Para desenvolver o bengal, em 1963, Mill cruzou um gato-leopardo asiático –um gato selvagem de aproximadamente 2,5 a 6 quilos– com um gato de rua cuidadosamente escolhido que havia caçado ratos no compartimento dos rinocerontes em um zoológico em Déli, na Índia. Essa ascendência selvagem é a base da raça bengal, embora, nas últimas quatro décadas, os bengals tenham vindo, em grande parte, do cruzamento de bengals com bengals.
Assim como sua mãe, Sugden viajou para a Índia, recrutando a ajuda de crianças locais na Caxemira para encontrar um gato doméstico sem dono com as características certas. Ela o chamou de Jammu Blu e o levou para a Califórnia, onde o apresentou a um bengal premiado.
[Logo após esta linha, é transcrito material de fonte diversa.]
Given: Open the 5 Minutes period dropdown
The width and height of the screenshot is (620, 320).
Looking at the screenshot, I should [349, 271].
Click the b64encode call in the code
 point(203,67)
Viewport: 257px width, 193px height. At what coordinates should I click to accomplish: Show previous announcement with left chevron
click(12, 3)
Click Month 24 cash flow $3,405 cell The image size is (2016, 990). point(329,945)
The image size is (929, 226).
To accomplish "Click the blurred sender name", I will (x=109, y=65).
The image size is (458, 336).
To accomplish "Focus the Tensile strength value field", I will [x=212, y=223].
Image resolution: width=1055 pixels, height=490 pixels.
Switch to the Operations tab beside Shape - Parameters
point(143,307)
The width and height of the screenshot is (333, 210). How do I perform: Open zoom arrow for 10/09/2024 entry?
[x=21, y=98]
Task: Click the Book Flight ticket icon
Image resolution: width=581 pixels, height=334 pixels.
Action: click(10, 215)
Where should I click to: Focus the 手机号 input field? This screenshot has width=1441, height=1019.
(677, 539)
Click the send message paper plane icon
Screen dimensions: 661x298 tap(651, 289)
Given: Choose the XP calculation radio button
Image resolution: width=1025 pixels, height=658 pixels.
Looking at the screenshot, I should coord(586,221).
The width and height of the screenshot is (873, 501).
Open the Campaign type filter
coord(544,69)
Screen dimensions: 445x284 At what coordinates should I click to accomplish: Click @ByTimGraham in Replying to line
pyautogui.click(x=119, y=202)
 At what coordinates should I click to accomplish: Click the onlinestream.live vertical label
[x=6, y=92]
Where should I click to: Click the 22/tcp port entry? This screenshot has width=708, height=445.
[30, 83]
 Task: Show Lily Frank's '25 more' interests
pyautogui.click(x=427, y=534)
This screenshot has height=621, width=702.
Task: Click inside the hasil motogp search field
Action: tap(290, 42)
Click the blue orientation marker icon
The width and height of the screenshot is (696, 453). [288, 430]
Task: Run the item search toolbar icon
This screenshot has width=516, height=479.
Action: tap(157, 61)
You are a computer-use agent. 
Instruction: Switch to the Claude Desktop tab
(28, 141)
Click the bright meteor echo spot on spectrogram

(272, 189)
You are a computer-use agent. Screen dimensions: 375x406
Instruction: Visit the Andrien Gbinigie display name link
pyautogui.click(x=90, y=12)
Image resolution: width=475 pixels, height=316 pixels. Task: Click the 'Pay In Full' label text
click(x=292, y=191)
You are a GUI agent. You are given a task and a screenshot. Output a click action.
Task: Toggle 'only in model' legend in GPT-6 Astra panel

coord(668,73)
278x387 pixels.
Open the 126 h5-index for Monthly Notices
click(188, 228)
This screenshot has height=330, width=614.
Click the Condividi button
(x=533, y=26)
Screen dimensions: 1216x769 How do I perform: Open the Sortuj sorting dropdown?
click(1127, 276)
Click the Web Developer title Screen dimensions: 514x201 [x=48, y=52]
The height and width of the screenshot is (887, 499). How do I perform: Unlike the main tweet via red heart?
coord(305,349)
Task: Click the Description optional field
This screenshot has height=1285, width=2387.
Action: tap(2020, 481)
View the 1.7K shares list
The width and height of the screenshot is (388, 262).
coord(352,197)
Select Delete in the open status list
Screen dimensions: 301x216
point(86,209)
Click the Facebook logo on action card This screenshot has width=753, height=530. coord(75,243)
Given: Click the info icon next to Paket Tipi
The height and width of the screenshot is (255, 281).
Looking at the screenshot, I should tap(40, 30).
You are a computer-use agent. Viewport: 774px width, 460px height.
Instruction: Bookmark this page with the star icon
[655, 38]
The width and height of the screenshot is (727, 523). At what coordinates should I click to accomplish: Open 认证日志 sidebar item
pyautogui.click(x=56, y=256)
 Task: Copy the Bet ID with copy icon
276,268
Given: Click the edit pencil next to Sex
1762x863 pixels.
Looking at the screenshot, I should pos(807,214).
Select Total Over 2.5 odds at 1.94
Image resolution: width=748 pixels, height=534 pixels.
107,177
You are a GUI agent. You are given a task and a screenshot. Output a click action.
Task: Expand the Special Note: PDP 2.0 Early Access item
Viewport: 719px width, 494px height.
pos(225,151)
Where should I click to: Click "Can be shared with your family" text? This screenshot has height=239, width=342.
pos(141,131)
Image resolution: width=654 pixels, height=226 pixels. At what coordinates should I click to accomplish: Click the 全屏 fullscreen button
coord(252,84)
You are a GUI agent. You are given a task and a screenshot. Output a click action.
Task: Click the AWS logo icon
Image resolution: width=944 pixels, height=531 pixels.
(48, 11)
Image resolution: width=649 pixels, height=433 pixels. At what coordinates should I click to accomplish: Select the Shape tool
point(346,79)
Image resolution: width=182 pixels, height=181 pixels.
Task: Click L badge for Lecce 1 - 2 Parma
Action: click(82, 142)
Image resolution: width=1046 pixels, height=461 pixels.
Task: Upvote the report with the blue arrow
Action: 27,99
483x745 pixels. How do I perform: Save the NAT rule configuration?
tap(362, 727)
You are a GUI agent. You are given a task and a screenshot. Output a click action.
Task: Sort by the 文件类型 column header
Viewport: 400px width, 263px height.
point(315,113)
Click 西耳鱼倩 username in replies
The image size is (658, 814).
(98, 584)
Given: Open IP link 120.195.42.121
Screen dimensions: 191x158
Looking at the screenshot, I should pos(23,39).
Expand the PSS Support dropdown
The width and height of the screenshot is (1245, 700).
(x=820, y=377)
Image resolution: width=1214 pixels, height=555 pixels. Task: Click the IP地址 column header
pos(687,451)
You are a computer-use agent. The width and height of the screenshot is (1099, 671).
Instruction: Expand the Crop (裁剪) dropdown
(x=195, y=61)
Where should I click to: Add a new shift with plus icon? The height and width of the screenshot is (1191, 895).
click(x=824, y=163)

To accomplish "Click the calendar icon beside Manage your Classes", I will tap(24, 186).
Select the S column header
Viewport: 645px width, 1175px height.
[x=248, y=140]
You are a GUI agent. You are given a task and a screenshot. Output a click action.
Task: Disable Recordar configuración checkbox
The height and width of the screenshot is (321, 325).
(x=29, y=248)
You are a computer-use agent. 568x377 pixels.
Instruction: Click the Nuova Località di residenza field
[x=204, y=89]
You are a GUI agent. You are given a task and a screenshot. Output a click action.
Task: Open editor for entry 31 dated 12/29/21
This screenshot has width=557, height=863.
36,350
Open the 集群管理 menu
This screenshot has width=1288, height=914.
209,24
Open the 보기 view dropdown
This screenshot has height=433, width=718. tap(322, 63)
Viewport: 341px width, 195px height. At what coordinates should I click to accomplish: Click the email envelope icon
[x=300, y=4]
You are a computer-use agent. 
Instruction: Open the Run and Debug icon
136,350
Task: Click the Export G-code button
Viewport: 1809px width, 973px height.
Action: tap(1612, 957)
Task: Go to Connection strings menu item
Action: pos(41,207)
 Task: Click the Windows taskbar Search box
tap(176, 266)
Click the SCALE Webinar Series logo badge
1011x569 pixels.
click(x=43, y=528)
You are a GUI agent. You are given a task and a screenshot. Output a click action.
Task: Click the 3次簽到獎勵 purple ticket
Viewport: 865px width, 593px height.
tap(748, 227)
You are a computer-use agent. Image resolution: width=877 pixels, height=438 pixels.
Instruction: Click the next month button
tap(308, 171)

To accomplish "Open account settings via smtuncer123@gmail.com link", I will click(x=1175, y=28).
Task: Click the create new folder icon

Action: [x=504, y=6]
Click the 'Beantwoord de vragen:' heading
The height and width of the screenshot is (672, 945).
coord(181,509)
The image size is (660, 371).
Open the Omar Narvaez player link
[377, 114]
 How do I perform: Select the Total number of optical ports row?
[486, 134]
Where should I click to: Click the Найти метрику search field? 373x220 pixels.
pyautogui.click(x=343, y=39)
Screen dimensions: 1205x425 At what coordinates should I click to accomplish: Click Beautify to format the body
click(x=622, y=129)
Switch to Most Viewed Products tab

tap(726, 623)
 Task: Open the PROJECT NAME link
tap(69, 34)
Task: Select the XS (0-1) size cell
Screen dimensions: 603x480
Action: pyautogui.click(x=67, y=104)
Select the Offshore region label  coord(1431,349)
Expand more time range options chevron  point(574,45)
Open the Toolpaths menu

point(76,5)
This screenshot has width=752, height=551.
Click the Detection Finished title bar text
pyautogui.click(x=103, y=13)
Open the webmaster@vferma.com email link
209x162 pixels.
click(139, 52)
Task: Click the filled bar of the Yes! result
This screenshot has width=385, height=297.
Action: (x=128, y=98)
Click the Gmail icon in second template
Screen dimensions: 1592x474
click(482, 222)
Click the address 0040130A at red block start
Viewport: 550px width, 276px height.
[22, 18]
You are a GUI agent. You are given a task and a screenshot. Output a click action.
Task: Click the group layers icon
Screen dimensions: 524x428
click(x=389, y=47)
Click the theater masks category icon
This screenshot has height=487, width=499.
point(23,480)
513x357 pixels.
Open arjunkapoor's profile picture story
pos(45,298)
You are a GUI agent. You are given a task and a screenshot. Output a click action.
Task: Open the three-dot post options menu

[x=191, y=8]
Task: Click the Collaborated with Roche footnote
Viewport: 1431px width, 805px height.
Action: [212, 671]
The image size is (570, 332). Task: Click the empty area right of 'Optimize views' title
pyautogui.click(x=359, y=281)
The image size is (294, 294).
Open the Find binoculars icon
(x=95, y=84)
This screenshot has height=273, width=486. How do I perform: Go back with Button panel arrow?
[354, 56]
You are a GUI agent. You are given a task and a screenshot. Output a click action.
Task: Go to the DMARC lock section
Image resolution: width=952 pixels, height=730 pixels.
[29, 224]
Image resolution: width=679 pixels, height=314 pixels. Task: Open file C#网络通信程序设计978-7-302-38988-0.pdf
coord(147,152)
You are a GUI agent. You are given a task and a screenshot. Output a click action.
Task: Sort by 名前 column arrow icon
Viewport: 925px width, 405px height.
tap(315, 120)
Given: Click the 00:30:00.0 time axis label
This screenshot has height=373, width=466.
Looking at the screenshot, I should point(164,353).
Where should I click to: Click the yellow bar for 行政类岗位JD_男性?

Em um processo de várias gerações que chama de “desenvolvimento milimétrico”, ela se aproxima cada vez mais do toyger perfeito, instigando seus melhores felinos a se acasalarem naturalmente e buscando características desejáveis enquanto monitora o surgimento de distúrbios genéticos.
Outros criadores de primeira linha também estão cultivando suas próprias linhagens de toygers, enfocados em diferentes aspectos da evolução da raça e trocando animais entre si para garantir a diversidade genética.
Hoje, os filhotes de toyger podem custar até US$ 5.000 –preço comparável ao de um tigre verdadeiro no mercado americano. Se os preços parecem altos, é porque esses criadores devem cobrir todos os custos de um proprietário (limpeza, alimentação, contas de veterinário, seguro de animais de estimação) multiplicado muitas vezes. Além disso, estar seriamente envolvido na evolução genética de uma espécie é um grande investimento.
Os testes de DNA felino tipo 23andMe, que ajudam os criadores (e proprietários) a testar aspectos ou distúrbios morfológicos, custam a partir de US$ 89 por animal. E para continuar a pesquisa Hutcherson trabalhou recentemente com um geneticista de gatos, o doutor Chris Kaelin, da Universidade Stanford, para clonar um de seus gatos campeões, ao custo de US$ 25 mil.
Como cada gato e filhote é um investimento, os criadores nesse nível tendem a avaliar seus potenciais compradores tão rigorosamente quanto um comprador pode avaliar um vendedor. Os contratos geralmente estipulam que o comprador deve esterilizar e neutralizar o gato e que nenhum animal acabará em um abrigo. Os gatos ainda vêm com uma política de devolução incondicional vitalícia.
A localização também é considerada: os gatos híbridos, como o bengala, são ilegais em alguns lugares, como Nova York e Havaí. Em Rhode Island, os proprietários de toygers –por causa da linhagem de bengal– precisam de uma permissão, assim como os proprietários de um jacaré de estimação, chimpanzé ou lobo.
Kao disse que essas leis surgem do estigma “de que é um animal selvagem, e você simplesmente não pode tê-lo”.
Rumo à perfeição, lentamente
Em 2018, Sugden voltou para a casa de sua mãe para cuidar dela. Parecia o momento certo de se aposentar da criação ativa, embora ela não quisesse desistir completamente. “Tomei muito cuidado ao me mudar para cá e enviei meus gatos para criadores do mundo todo que poderiam usar os melhores para tentar espalhar os genes”, disse ela.
Mas Jean Mill morreu pouco depois da chegada de Sugden, aos 92 anos.
“Tendo me livrado de quase todos os meus lindos gatos, vou parar totalmente e escrever? Ou fazer outra coisa?”, ela imaginou.
Por enquanto, Sugden tem uma nova ninhada de gatinhos toyger de olhos grandes em seu gatil, EEYAA, e acha que sua responsabilidade é “apoiar os outros criadores ao redor do mundo e continuar fazendo o que faço”. Abrir novos caminhos sempre exige um trabalho árduo, disse ela, e juntos eles estão avançando “milimetricamente” na direção do toyger perfeito.
“Há muitas pessoas neste mundo que não se importam se houver um toyger”, disse Sugden. “Há muitas coisas neste mundo com as quais ninguém se importa. Mas ninguém se importava que houvesse uma Mona Lisa até termos a Mona Lisa.”